I am currently an Engineering & Business student, who I will be graduating in July 2009.Throughout my studies, I spent quite some time abroad.
I lived on the Gold Coast, Australia for 9 months in total and I lived in Calgary for almost one year. Calgary I didn't appreciate as much.
Actually, it is very simple. I fell in love with Australia.
Do you have any advice for me how to proceed to get a job down under?

I won't hold a bachelor or a masters degree. it's a German Diplom, which is considered as a qualification in between a bachelor or a masters.

I would be willing to relocate to pretty much anywhere in Australia. I just want to get started there.
I have applied with several companies through their graduate recruitment, but I dunno if approach is going to be fruitful.

Thank you for your help


----------



## kaz101

Hi Hessi, 

Have you checked to see what visa suits you? There is a link to the DIAC website in the 'PLEASE READ....' post and there is also a link to the visa wizard which has the most common forms of visa. 

Take a look through the visas but be aware that most of them require experience in a skill / trade. 
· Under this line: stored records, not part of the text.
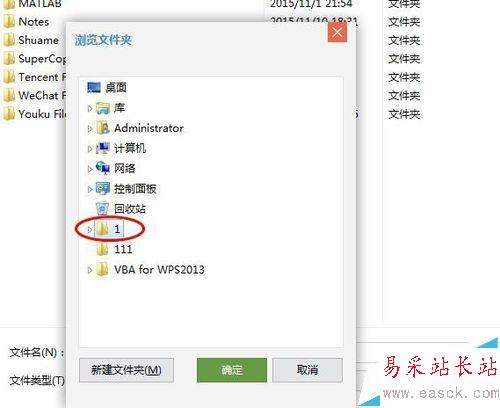Click the 新建文件夹(M) button

point(126,370)
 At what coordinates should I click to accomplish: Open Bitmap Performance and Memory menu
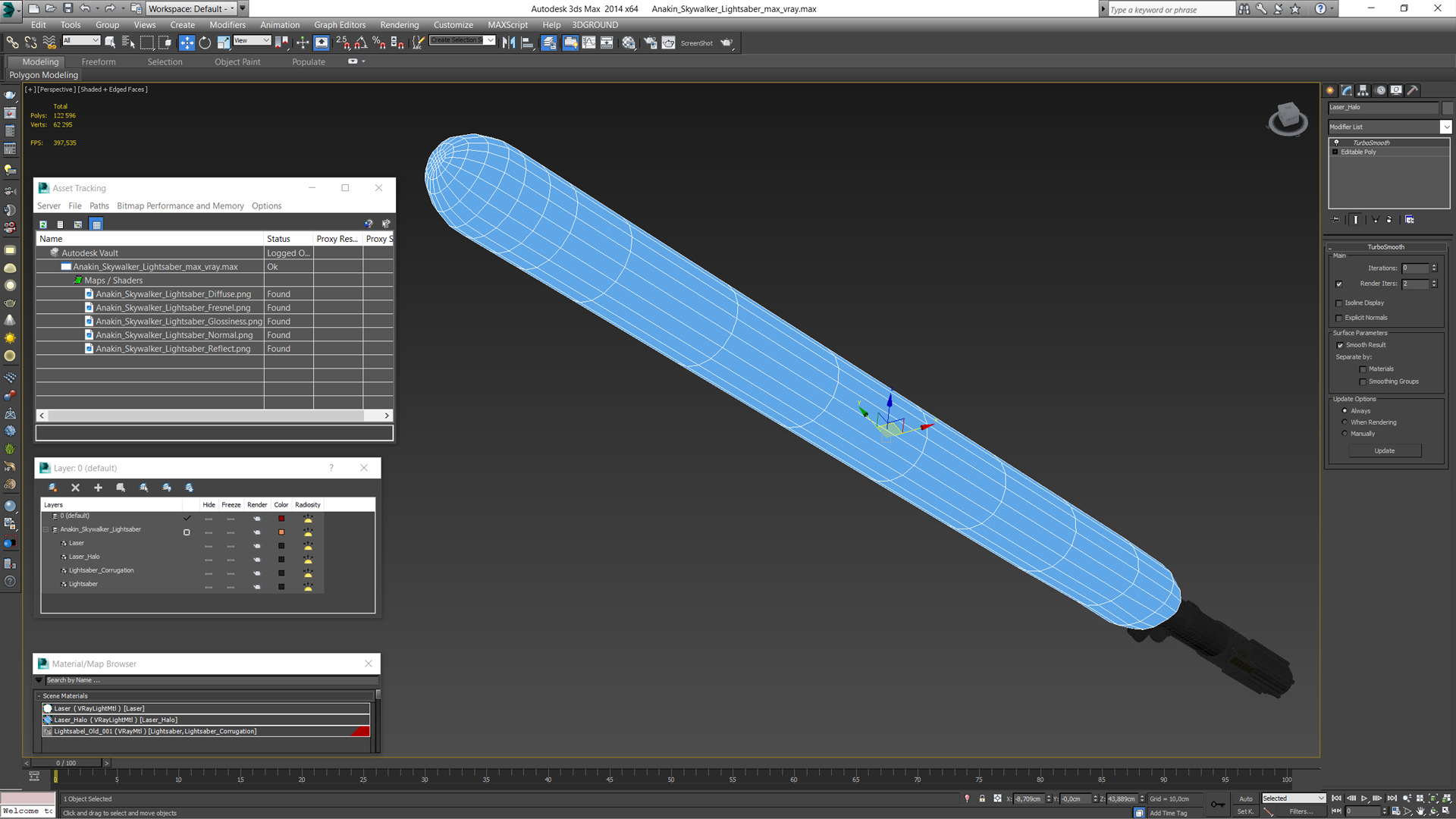point(180,206)
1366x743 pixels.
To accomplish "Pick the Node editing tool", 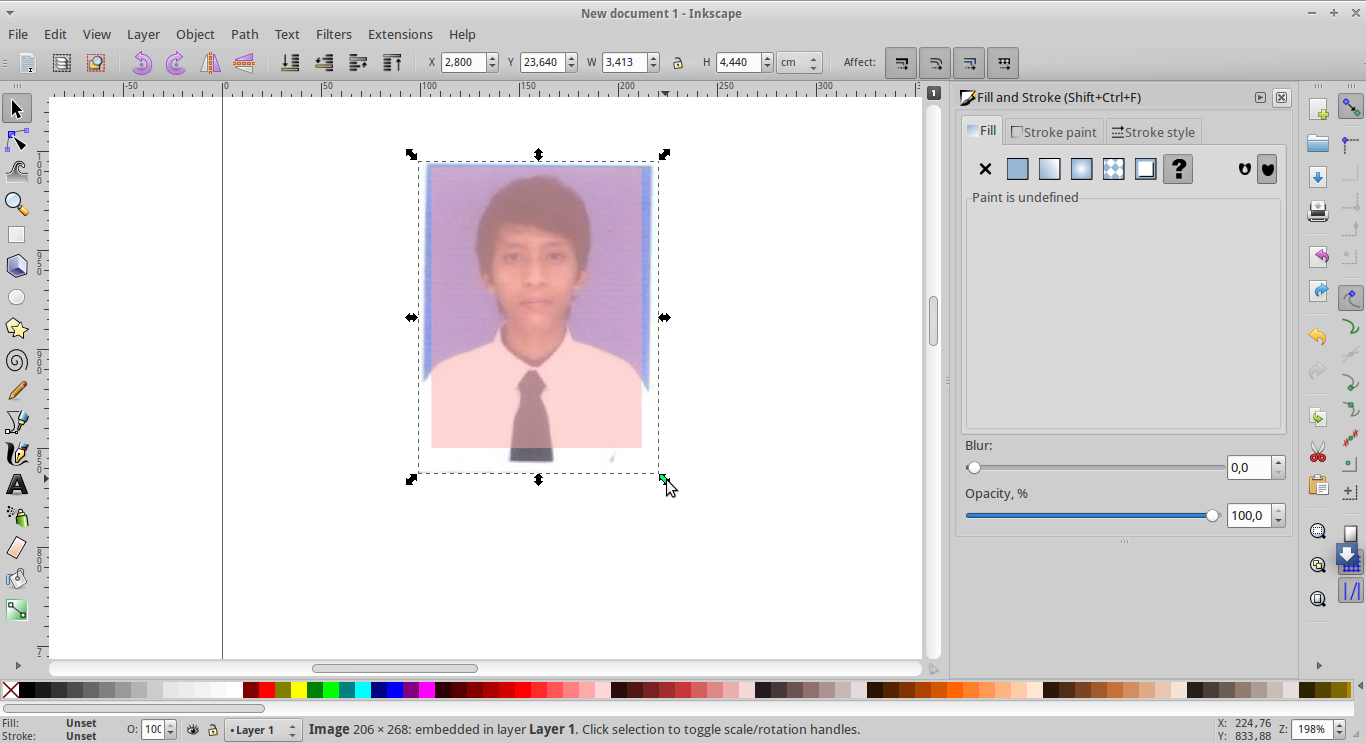I will click(x=16, y=140).
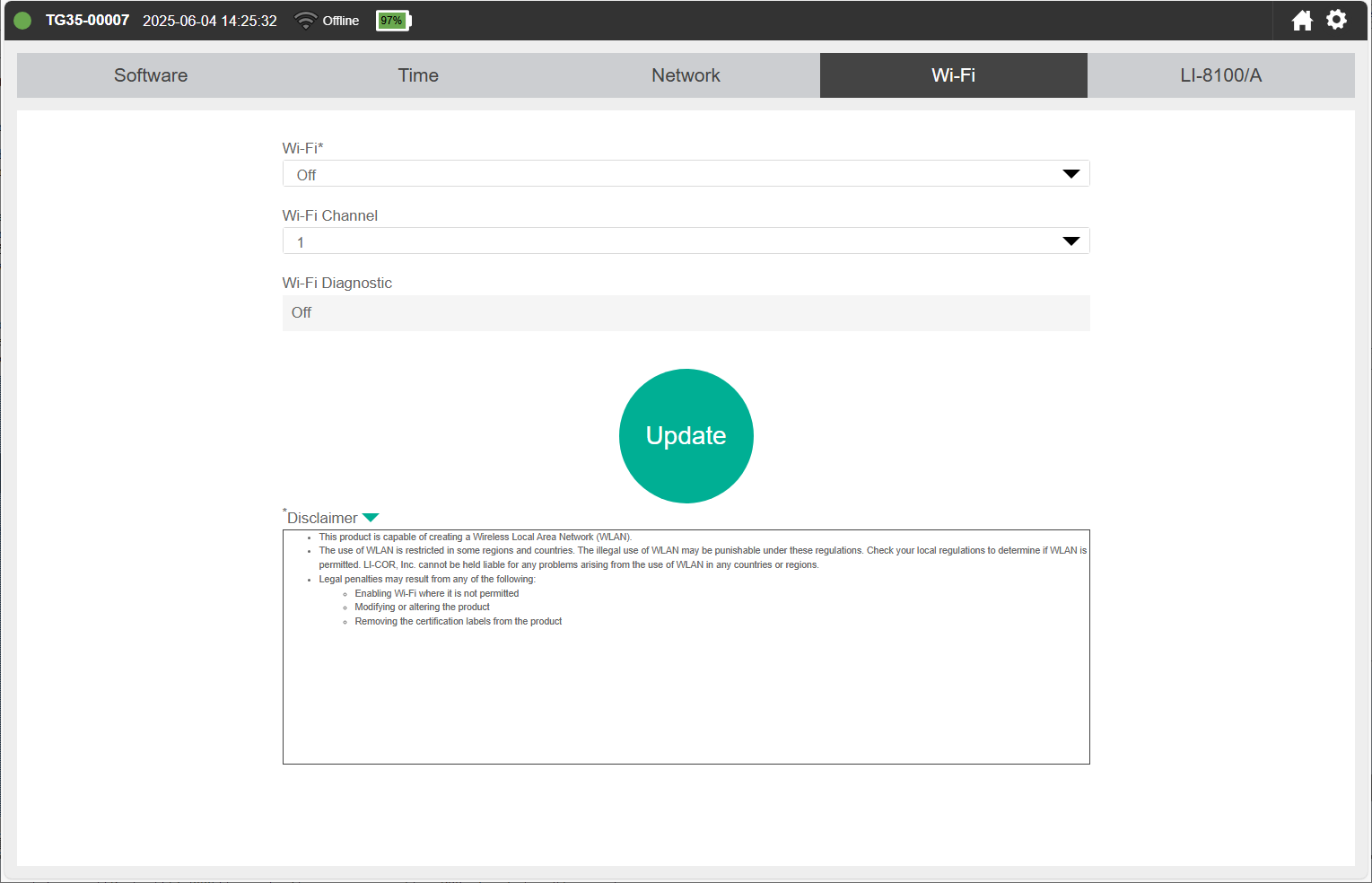Switch to the Software tab
The image size is (1372, 883).
point(151,75)
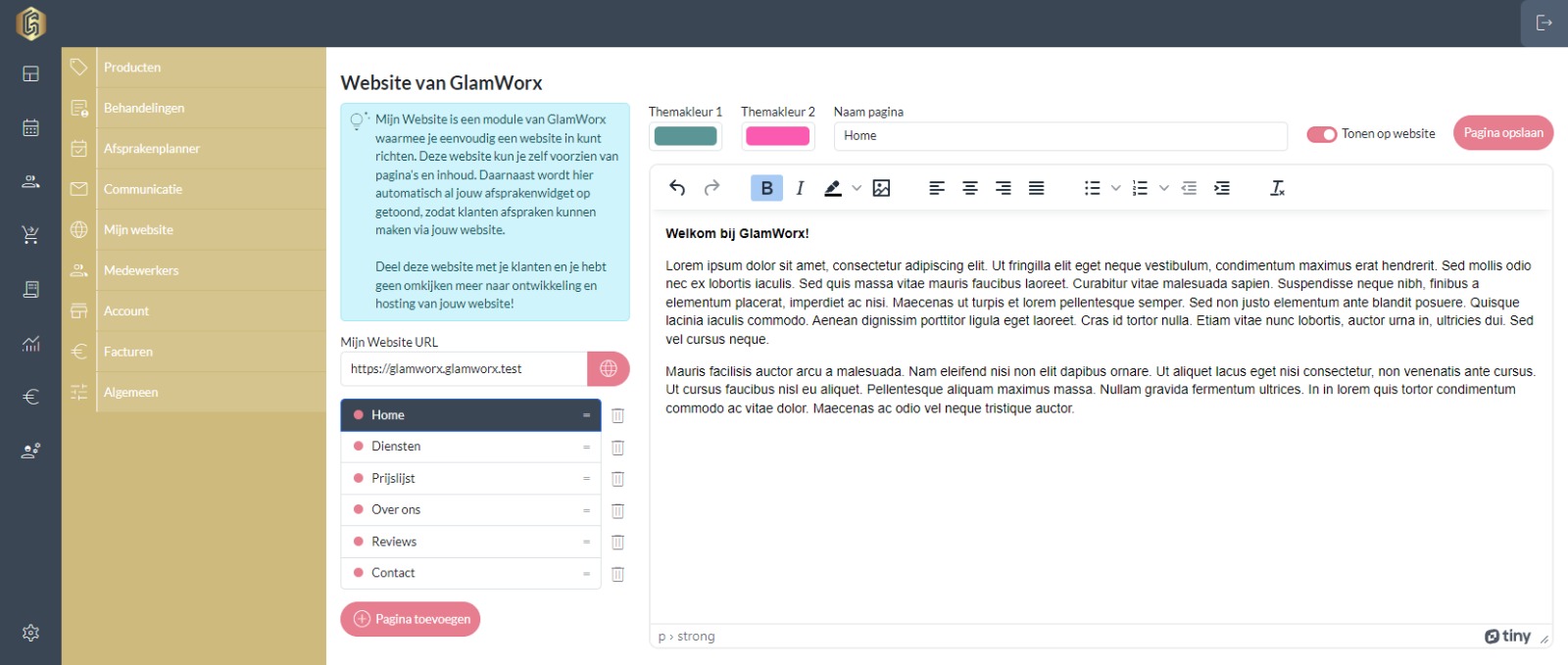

If companies can get graduates locally then they are unlikely to recruit from abroad so unless you are in demand you may not get company sponsorship. 

Regards,
Karen


----------



## Dolly

Hi Hessi,

Welcome to the forum.

When you're starting off you have to work out if you qualify for a visa. If you look at the sticky "Thinking of emigrating" as well as the sticky Karen suggested, there's all the info you need.

Work experience is a major part of the visa process.

Have a read and then ask away with more questions (because when you've read all that, you'll have loads  ).

Dolly


----------



## Hessi

Dolly said:


> Hi Hessi,
> 
> Welcome to the forum.
> 
> When you're starting off you have to work out if you qualify for a visa. If you look at the sticky "Thinking of emigrating" as well as the sticky Karen suggested, there's all the info you need.
> 
> Work experience is a major part of the visa process.
> 
> Have a read and then ask away with more questions (because when you've read all that, you'll have loads  ).
> 
> Dolly


Thank you to the both of you!

I do qualify for the Occupational Trainee Visa. I gained work experience as part of my studies in Germany and Canada ( totalling a year) and I do have an apprenticeship. However, it is not hundred percent related to my degree.

I am applying with big mining companies at the moment. However, since I am not a local I don't think my approach is going to be fruitful.

I was just wondering if you have any experience with similar cases ( recent European graduate seeking employment in OZ)

I will definitely be digging through all the threads and soak up as much as possible to get me any further!

Cheers


----------